TASK OBJECTIVE =
Rewrite the rows from the line with "Where should I" up to and including the line with "Looking at the", swapping "thumbnail" for "preview" and leaving everything else unchanged.

WORKING DATA =
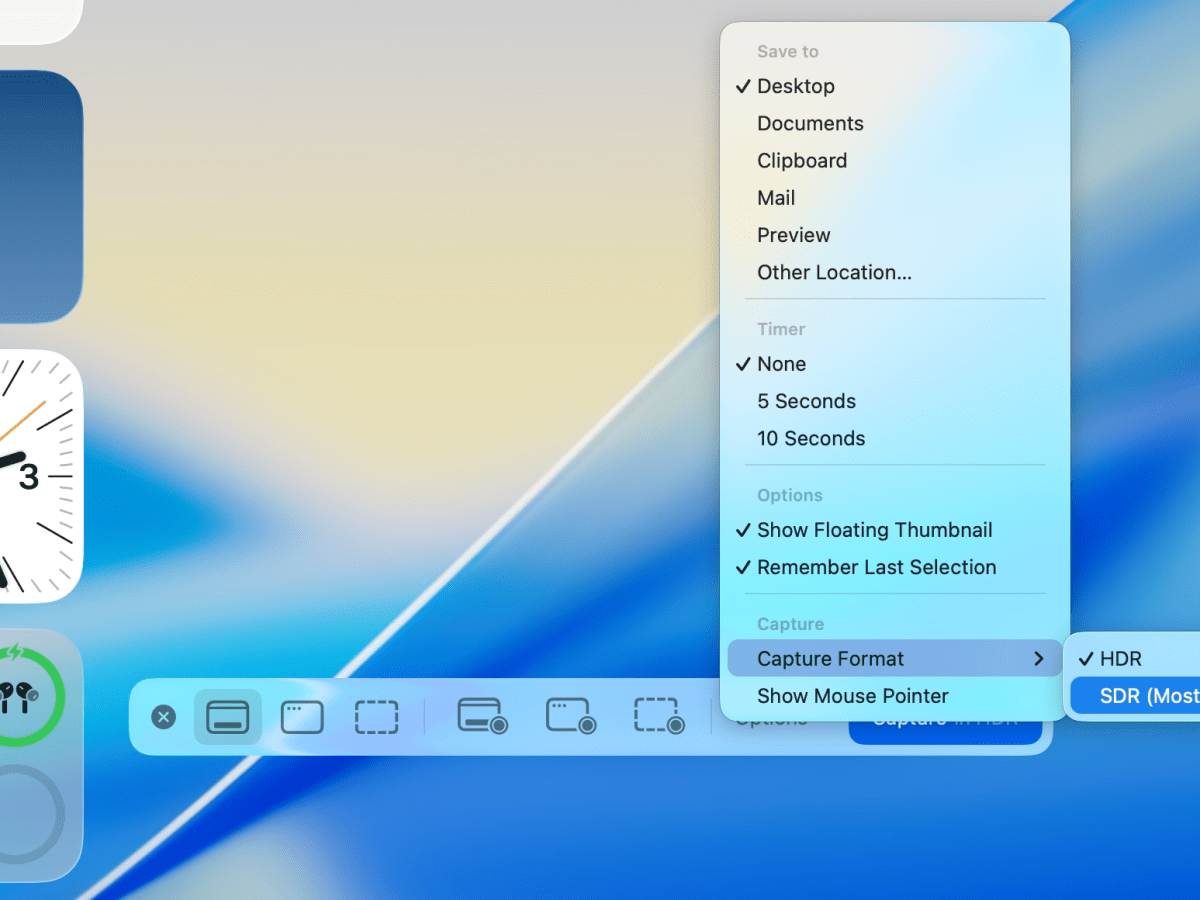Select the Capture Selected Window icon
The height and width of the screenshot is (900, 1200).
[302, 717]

--

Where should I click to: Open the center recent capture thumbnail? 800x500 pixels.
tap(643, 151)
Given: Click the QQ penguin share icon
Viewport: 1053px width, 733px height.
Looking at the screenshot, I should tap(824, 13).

WRITTEN REPLY =
Where should I click to: Open the center recent capture preview? 800x500 pixels.
tap(643, 151)
Given: Click the QQ penguin share icon
Viewport: 1053px width, 733px height.
Looking at the screenshot, I should tap(824, 13).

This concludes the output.